:: Passage for review ::
Getting the rant out of the way…
Autoimmune encephalitis (AE) is a nightmare.
Internists don’t want to touch it. Psychiatrists look on with sympathy. And most neurologists would rather not acknowledge it at all, unless scores of paraclinical investigations are screaming in their face.
So you might begin to imagine how dejecting it feels to be the one actually living with this illness. I don’t have the luxury of forgetting about AE, and walking the other way unscathed. Instead I’ve been saddled with years of autoimmune dysregulation, made worse by doctors that refuse to take meaningful action. And the heartbreaking part is that it’s no longer due to medical ignorance.
Five years of shoulder shrugs—okay, fine. The beginning and middle of my journey were mostly question marks, with little to no answers. But now? I’m no longer a medical mystery. I have NO comorbidities, and I have NO alternative diagnosis (unless you want to count handwavy “adult ADHD,” which I still find pretty comical).
Where are we at today? Well 1) it’s been 2 years since I received the AE diagnosis, 2) the diagnosis has been validated by a leading expert in the field, 3) I have demonstrated significant and measurable improvement on immunomodulatory treatments, and 4) now I have accumulated worsening labs and imaging upon denial of further treatment in my city. I’m not sure how to avoid drawing cynical conclusions about my local fraternity of neurologists, of which I thank God I am not entirely dependent on (at least for the time being).
It takes some mix of gross incompetence, ego, and delusion to act like my present, worsened health state is baffling—truly beyond the realm of medical explanation—yet that’s exactly what I’ve faced from local neurologists this past month. We’ve gone from, essentially, “prove to us there’s an objective problem” to “okay, I guess we can’t deny there’s a problem; but now we’ve decided you need to meet this arbitrary threshold of MORE debilitation in order for us to feel compelled to act further.” It’s dehumanizing; and it hurts to know that this isn’t even the worst of what I know some other AE patients deal with.
:::
:: Data excerpts ::
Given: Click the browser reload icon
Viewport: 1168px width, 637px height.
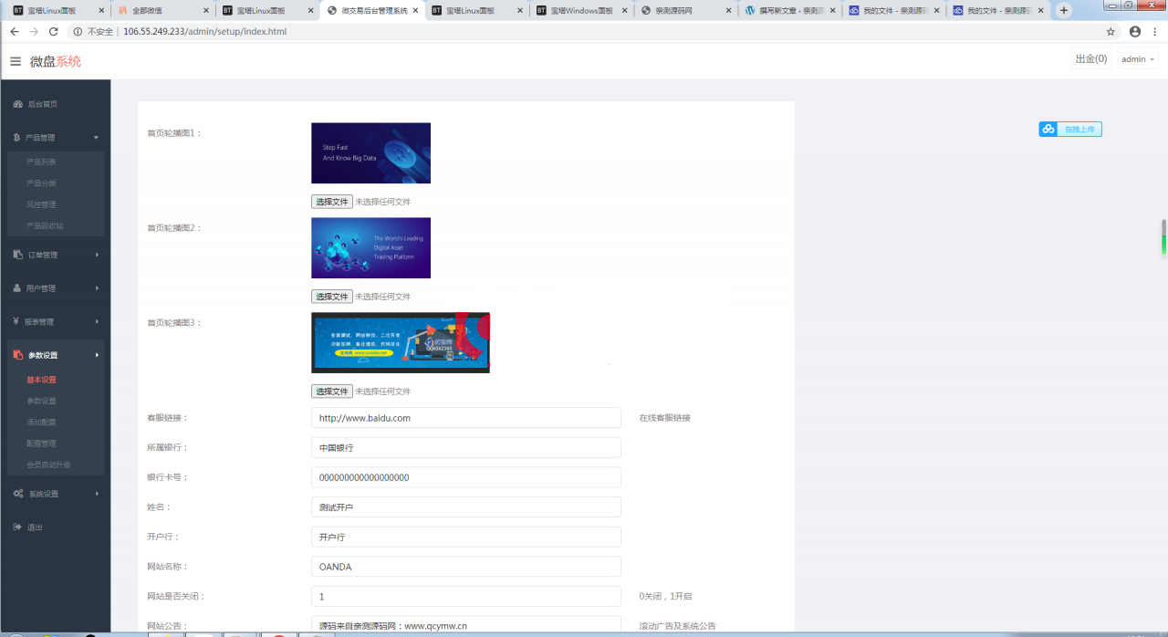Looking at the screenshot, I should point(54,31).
:::
:: Data excerpts ::
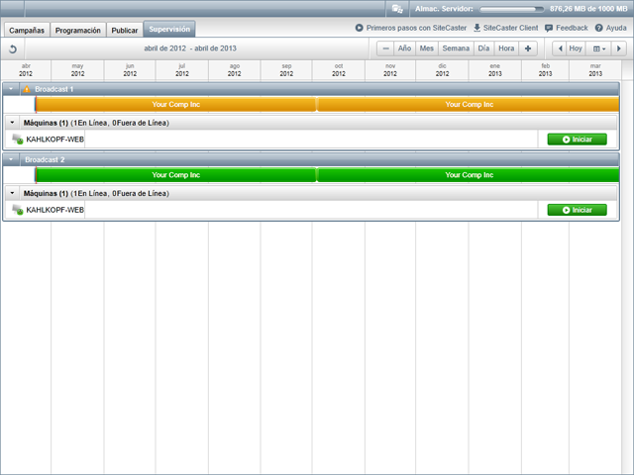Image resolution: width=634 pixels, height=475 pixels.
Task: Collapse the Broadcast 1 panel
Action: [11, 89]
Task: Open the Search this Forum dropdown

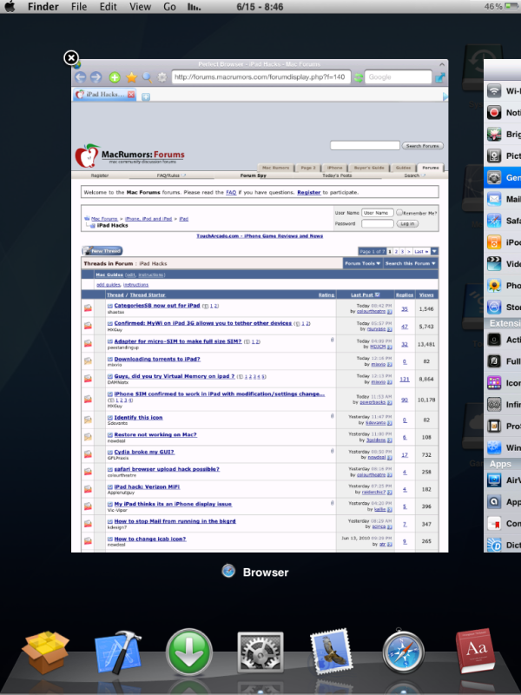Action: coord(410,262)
:::
*Assigned task 1*:
In the post about autoimmune encephalitis, how long ago did the writer receive the AE diagnosis?
*Assigned task 2*:
Do these statements agree with the post about autoimmune encephalitis? Answer yes or no for each and quote the words that decide it.
(a) The writer has comorbidities alongside AE.
(b) A leading expert in the field validated the diagnosis.
(c) Psychiatrists refuse to acknowledge AE at all.
*Assigned task 3*:
Write out the stretch of the post about autoimmune encephalitis from "So you might" through "find pretty comical).", changing "shoulder shrugs" to "blank stares".

*Expected output 1*:
2 years ago.

*Expected output 2*:
(a) No: "I have NO comorbidities"
(b) Yes: "the diagnosis has been validated by a leading expert in the field"
(c) No: "Psychiatrists look on with sympathy."

*Expected output 3*:
So you might begin to imagine how dejecting it feels to be the one actually living with this illness. I don’t have the luxury of forgetting about AE, and walking the other way unscathed. Instead I’ve been saddled with years of autoimmune dysregulation, made worse by doctors that refuse to take meaningful action. And the heartbreaking part is that it’s no longer due to medical ignorance.
Five years of blank stares—okay, fine. The beginning and middle of my journey were mostly question marks, with little to no answers. But now? I’m no longer a medical mystery. I have NO comorbidities, and I have NO alternative diagnosis (unless you want to count handwavy “adult ADHD,” which I still find pretty comical).